Well, yes: you can use data structures that perform like Lisp lists,
but not Python 'lists'. Lists in Python are really more like variable
sized arrays, than 'lists' in the Lisp/Prolog/etc. genre. They don't
do well for Lisp-like recursive processing.
But it's actually easy to represent Lisp-like 'lists' using Python's
native data structures: just use Python tuples, rather than lists.
A Python tuple of the form:
(car, cdr)
behaves exactly like a Lisp cons-cell (and Prolog '[Head|Tail]' list
constructers). This is just a binary-tree representation for linear
lists.

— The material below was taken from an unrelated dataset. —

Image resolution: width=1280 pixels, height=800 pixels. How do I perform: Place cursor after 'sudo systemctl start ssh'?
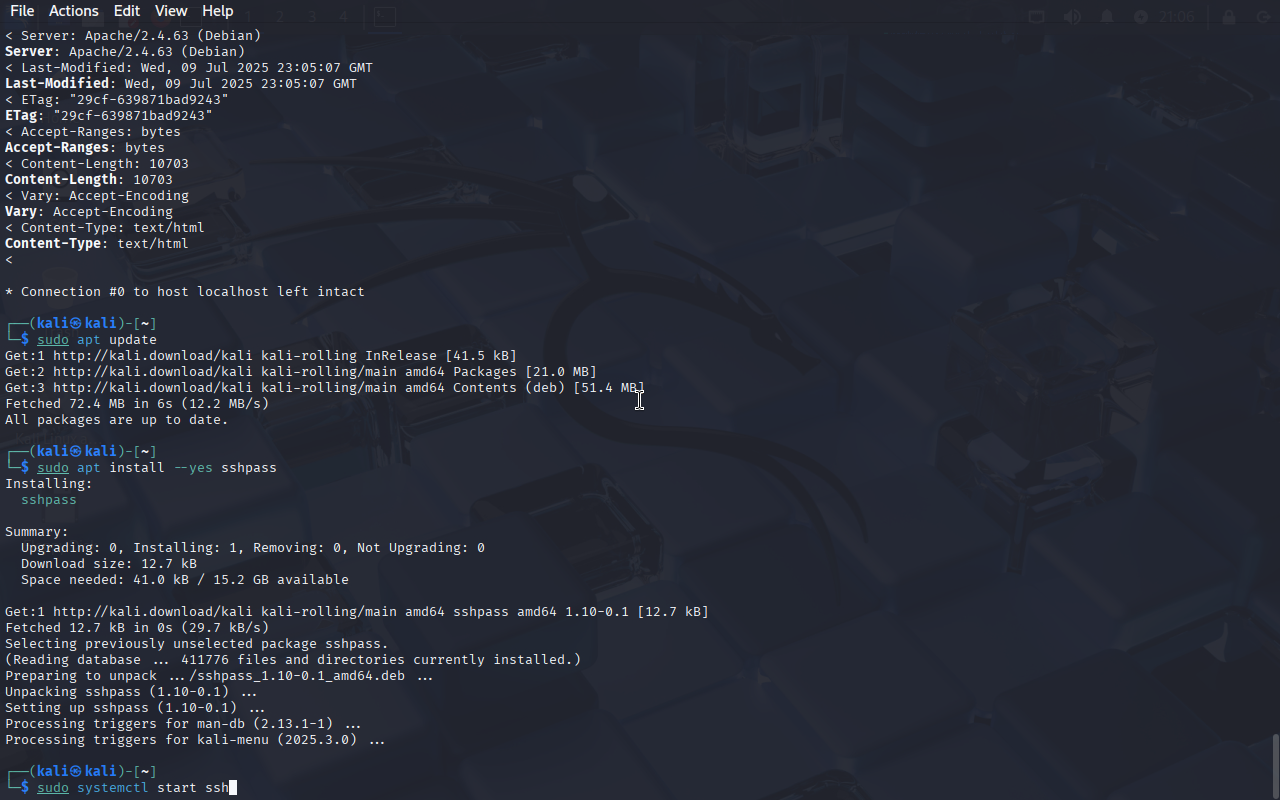(x=230, y=788)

To take the 'tail' of such a list, just use tuple assignment:
(head, tail) = List // fetch the car/cdr
or
(head, List) = List // pop and discard the car
If you build your list using these components, you can traverse them in
recursion without copying the list tail each time-- when you access the
tail/cdr, you just fetch the second item in the tuple, which is just
another tuple object (a 2-cell block), instead of copying the remainder
of the list.
In fact, tuples in Python are more convenient that 'cons' in Lisp--
they are created implicitly just by writing them (there's no explicit
'cons' call, much like [X|Y] list notation in Prolog).
For example:
L = None
for x in [1,2,3]: # a right-heavy tree
L = (x, L) # L = (cons x L)
while L: # L = (3, (2, (1,None) ))
(head, L) = L # head = (car L), L = (cdr L)
print head # 3 2 1
def travel(L): # recursive traversal
if L:
print L[0] # do something with head
travel(L[1]) # recurse on tail without copying the list
Or equivalently:
L = None
for x in [1, 2, 3]:
L = (L, x) # a left-heavy tuple tree
while L: # L = (( (None, 1), 2), 3)
(L, tail) = L
print tail
def travel(L): # recursive traversal
if L:
print L[1] # do something with head
travel(L[0]) # recurse on tail without copying while list
You could implement this all as a Python class, but it's alot faster
to just use tuples for lists in-line. BTW, I've used the tree-list
representation successfully in an expert-system shell; performance was
measurably better than native python lists, especially for large stacks
passed around recursively.
Mark Lutz
ps-- I've posted this idea before; sounds like a FAQ topic (?)